▶ **Your assignment**
Please return only the lines between the line with "Image resolution: width=640" and the final line of the entries, both included, and exclude pictures.

[Stored records]

====

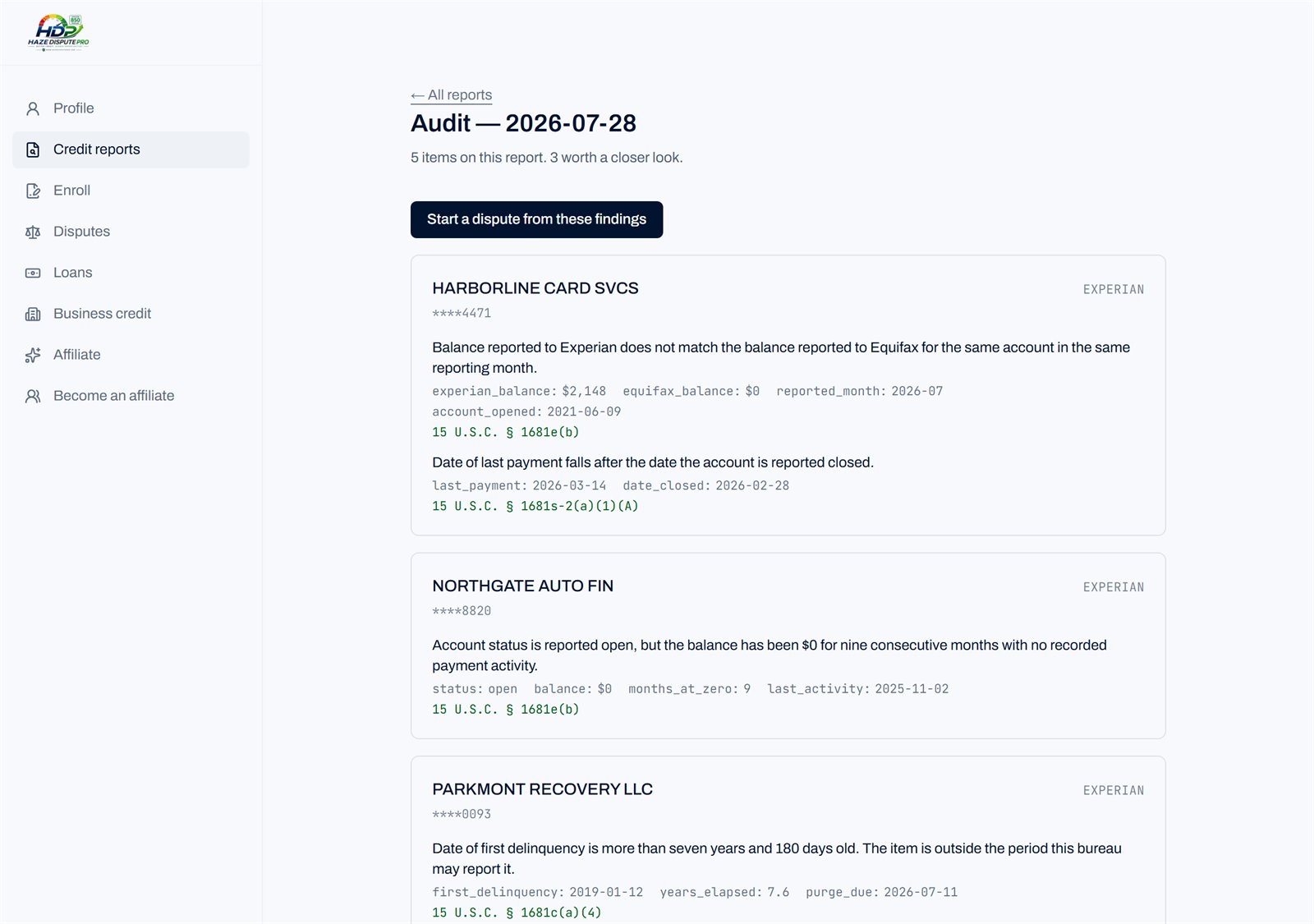The height and width of the screenshot is (924, 1314).
Task: Click the 15 U.S.C. § 1681c(a)(4) citation
Action: tap(517, 913)
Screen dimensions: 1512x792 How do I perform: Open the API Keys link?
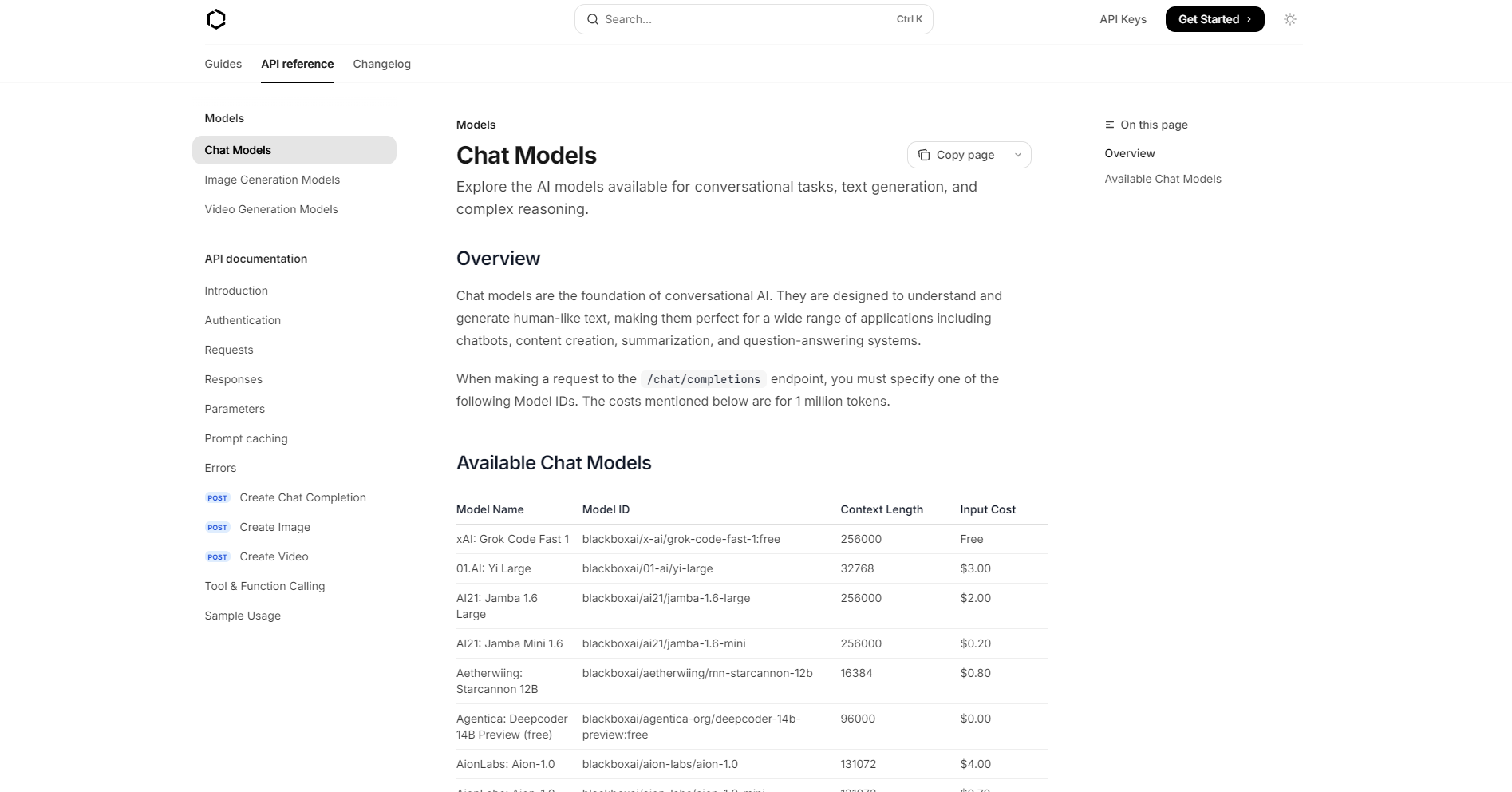[x=1123, y=19]
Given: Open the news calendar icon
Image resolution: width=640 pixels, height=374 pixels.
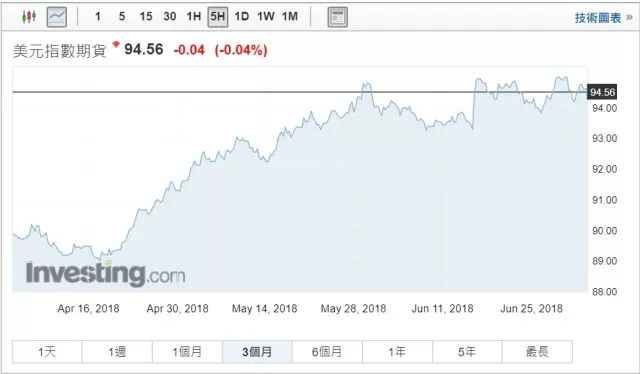Looking at the screenshot, I should pos(338,17).
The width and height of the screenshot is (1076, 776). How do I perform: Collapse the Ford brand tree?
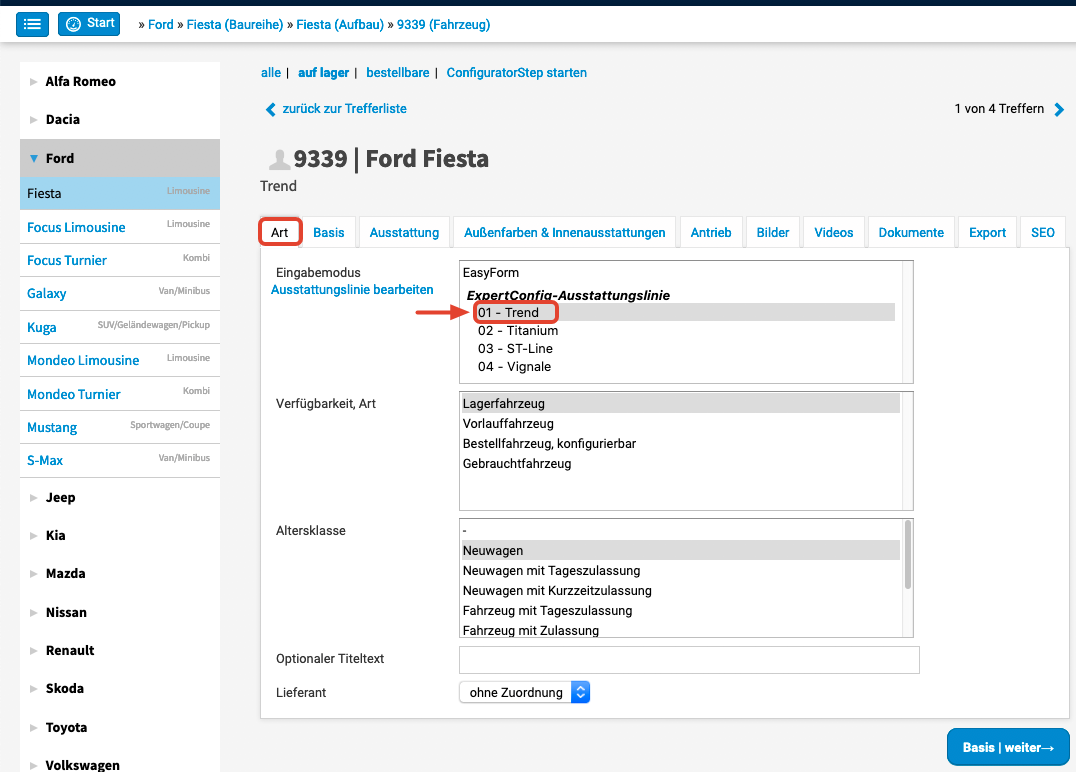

====

▶ **Task solution**
Image resolution: width=640 pixels, height=374 pixels.
Looking at the screenshot, I should pos(338,17).
The width and height of the screenshot is (1076, 776). How do I perform: Collapse the Ford brand tree?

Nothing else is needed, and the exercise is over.